Interrogé sur ces problématiques devant le Sénat, Olivier Véran, ministre de la Santé, a réaffirmé un principe déjà posé et accepté :

« Le privé lucratif a évidemment sa place dans notre offre de soins «

 

Il reste donc uniquement à savoir quelle sera cette place, et dans quelle mesure elle impactera sur les infirmières libérales, les médecins salariés ou non et sur tout l’écosystème des soins primaires en France.

Et vous, que pensez-vous de cette arrivée des entreprises à but lucratif dans les soins primaires ? Estimez-vous que cela pose question et que cela représente un danger pour le système de santé en France ? Quelles seront, selon vous, les conséquences d’une telle arrivée des entreprises privées pour les infirmières libérales ?

tous les commentaires

13 mai 2022

Toutes ces années d'efforts pour rien.. En libéral depuis 25 ans je me suis beaucoup investie tant sur le plan humain, personnel, privé, financier pour un métier que j'adore.. Une vraie passion... Beaucoup d'abnegation, peu de vacances, des journées de 12 h, des jours de repos à faire de la paperasse, de la compta, des milliers de kilomètres parcourus par année.. Tout ça pour ça !!!! Se faire traiter de tous les noms d'oiseaux ces deux dernières années.. Tout ça pour en arriver dans quelques années à devenir des machines à fric, à enrichir quelques capitalistes véreux.... Grrr je suis en colère😡😡 Que dois-je faire de tout ce que l'on nous a appris à l'école d'infirmière.. À savoir la compassion, l'abnégation, l'empathie, le bien être du patient,

09 mai 2022

Dans la mesure où les politiques et institutions ne considèrent pas la santé comme un investissement de responsabilité publique et solidaire, responsable en premier lieu des plus vulnérables, c'est forcément le domaine privé lucratif qui va en profiter et soigner les plus riches!

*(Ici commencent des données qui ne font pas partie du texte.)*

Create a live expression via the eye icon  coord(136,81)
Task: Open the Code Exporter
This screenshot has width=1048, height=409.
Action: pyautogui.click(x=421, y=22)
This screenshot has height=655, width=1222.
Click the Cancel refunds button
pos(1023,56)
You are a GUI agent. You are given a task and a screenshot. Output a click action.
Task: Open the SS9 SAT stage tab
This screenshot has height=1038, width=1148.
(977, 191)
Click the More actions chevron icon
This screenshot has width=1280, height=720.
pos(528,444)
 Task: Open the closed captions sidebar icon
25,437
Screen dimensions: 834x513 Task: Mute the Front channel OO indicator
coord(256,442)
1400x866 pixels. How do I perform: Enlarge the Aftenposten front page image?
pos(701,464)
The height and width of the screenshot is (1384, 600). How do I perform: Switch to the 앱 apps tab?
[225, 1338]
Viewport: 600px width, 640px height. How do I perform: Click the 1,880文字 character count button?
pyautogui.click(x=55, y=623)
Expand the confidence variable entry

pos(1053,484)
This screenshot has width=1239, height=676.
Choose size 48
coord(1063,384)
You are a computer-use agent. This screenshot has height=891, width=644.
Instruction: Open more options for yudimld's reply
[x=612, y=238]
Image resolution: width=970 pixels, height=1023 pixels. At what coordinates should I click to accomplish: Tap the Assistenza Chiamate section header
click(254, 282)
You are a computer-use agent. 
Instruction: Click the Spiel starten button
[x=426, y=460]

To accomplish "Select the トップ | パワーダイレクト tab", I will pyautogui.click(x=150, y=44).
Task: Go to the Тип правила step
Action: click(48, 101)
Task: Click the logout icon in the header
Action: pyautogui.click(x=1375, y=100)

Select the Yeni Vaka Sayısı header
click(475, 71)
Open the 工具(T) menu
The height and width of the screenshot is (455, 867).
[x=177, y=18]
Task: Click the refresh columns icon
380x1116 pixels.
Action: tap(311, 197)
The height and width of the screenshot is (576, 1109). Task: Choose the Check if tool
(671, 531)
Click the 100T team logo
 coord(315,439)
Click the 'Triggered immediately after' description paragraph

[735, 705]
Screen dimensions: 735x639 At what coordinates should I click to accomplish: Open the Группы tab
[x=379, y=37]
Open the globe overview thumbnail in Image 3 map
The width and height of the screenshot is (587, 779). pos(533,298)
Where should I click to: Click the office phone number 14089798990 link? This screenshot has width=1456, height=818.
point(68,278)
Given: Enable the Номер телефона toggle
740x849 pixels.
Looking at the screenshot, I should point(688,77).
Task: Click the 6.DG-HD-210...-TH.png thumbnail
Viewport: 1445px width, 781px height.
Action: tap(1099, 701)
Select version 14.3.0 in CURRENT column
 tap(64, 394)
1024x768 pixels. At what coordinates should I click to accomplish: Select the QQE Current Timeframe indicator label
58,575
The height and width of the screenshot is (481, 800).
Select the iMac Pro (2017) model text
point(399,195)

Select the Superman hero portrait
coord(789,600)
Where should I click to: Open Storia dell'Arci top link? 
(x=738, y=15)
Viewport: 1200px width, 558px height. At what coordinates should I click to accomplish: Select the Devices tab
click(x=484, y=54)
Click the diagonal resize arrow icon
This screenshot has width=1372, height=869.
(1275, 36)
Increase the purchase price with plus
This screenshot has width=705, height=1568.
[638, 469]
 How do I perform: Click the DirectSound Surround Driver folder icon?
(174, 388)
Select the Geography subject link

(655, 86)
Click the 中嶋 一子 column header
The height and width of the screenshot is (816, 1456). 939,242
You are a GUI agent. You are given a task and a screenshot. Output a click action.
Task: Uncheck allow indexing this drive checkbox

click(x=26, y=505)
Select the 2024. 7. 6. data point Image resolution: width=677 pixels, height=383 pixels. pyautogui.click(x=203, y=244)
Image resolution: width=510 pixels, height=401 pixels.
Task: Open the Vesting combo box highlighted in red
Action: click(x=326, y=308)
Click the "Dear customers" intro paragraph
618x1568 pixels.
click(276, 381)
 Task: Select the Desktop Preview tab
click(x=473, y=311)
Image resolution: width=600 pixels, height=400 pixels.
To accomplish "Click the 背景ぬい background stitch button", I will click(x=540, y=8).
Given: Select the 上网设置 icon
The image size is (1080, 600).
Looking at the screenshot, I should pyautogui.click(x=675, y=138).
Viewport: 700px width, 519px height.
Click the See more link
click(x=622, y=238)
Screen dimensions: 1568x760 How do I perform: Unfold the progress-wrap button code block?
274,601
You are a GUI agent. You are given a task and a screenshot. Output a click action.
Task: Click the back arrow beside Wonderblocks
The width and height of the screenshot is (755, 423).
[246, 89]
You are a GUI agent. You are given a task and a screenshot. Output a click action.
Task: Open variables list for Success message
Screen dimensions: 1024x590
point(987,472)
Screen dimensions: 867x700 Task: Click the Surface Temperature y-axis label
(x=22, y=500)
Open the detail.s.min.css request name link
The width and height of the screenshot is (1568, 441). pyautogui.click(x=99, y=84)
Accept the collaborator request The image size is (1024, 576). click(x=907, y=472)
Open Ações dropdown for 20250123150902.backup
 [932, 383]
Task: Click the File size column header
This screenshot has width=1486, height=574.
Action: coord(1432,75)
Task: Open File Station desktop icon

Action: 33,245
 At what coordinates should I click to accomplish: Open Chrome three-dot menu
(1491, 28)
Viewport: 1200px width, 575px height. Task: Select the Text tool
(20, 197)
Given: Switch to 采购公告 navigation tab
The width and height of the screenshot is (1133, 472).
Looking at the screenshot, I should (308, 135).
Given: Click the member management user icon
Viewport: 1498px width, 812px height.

Éthiquement c'est lamentable et contraire à l'esprit de l'ASSURANCE Maladie "fière de protéger" certainement pas les soignants qui continuent à fuir car ils refusent de cautionner ce mépris de ceux qui prennent soin. Ça va rapporter aux riches et coûter très très cher aux plus démunis; un ministre de la santé qui cautionne cette démission c'est à pleurer!